The Python and C interfaces do not change much, but the processes there are now also cloneable in the samme manner as the managed processes in C++ (unfortunately, the Python GIL makes it tricky to actually benefit from multi-threaded code in Python, but that is another story...).

Note that NCrystal::createScatter above no longer returns a pointer to an object. Instead it returns a (light-weight) object by value. In essence, this object internally keeps a std::shared_ptr to the underlying physics model (i.e. the "building block" from NCProcImpl.hh), as well as data related to random number stream and cache. For safety, it can not be copied directly to create new objects, this always requires an explicit call to the clone method. But the object does of course support move-semantics, so can be moved around if necessary.

In order to support the creation of independent RNG streams upon process cloning, the random number infrastructure was extended, allowing various cloning strategies depending on the capabilities of the RNG algoritm used (see NCRNG.hh for more details).
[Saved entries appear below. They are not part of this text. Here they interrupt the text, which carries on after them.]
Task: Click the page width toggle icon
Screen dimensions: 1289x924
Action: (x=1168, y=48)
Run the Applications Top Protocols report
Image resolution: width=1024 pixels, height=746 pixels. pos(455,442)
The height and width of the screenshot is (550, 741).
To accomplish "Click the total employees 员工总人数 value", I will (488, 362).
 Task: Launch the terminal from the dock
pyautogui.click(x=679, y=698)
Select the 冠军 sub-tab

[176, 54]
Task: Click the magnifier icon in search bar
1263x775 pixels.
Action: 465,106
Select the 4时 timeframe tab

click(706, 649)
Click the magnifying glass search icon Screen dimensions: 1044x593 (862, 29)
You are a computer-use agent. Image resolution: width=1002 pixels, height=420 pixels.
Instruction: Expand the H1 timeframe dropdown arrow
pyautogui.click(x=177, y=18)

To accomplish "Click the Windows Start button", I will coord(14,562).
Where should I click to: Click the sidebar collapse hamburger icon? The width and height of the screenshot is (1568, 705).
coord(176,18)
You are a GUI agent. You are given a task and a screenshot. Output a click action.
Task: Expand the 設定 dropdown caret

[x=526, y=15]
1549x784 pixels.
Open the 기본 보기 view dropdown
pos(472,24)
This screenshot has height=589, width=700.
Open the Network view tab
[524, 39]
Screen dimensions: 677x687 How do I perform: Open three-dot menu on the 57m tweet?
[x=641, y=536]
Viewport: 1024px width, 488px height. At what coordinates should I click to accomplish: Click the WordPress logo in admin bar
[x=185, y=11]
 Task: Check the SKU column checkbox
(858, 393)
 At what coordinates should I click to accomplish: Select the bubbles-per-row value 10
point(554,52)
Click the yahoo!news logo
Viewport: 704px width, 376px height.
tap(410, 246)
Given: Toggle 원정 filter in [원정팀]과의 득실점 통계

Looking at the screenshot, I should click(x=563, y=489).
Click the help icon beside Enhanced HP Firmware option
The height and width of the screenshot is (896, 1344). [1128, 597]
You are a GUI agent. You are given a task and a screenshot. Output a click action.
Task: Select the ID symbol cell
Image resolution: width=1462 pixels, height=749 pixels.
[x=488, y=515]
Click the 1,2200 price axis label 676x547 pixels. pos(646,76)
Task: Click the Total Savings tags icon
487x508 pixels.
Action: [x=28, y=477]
The method used by default with NCrystal's builtin Xoroshiro128+ RNG algorithm, relies on the capability of the ultra-high period algorithm to perform cheap "jumps", skipping past a very large number of random numbers, in order to reach a state from which independent numbers can be produced. Specifically the Xoroshiro128+ RNG algorithm has a period of 2¹²⁸, and is capable of cheaply jumping ahead to a state which would in principle result from consuming exactly 2⁶⁴ numbers. In practice, no thread will ever be able to consume 2⁶⁴ random numbers, guaranteeing the independence of the produced RNG streams.

General multi-thread safety

Not just the physics processes have become multi-thread safe. All of NCrystal's code have now been rewritten, so global object access is mutex protected, statics at global scope are avoided (due to initialisation order issues) in favour of function-scope statics, etc. This means NCrystal should be MT-safe not only when using physics processes during a simulation loop, but also when setting up materials and physics processes during initialisation. Thus, it is in principle possible to initialise different materials in different threads, which could potentially improve initialisation speeds dramatically in some scenarios.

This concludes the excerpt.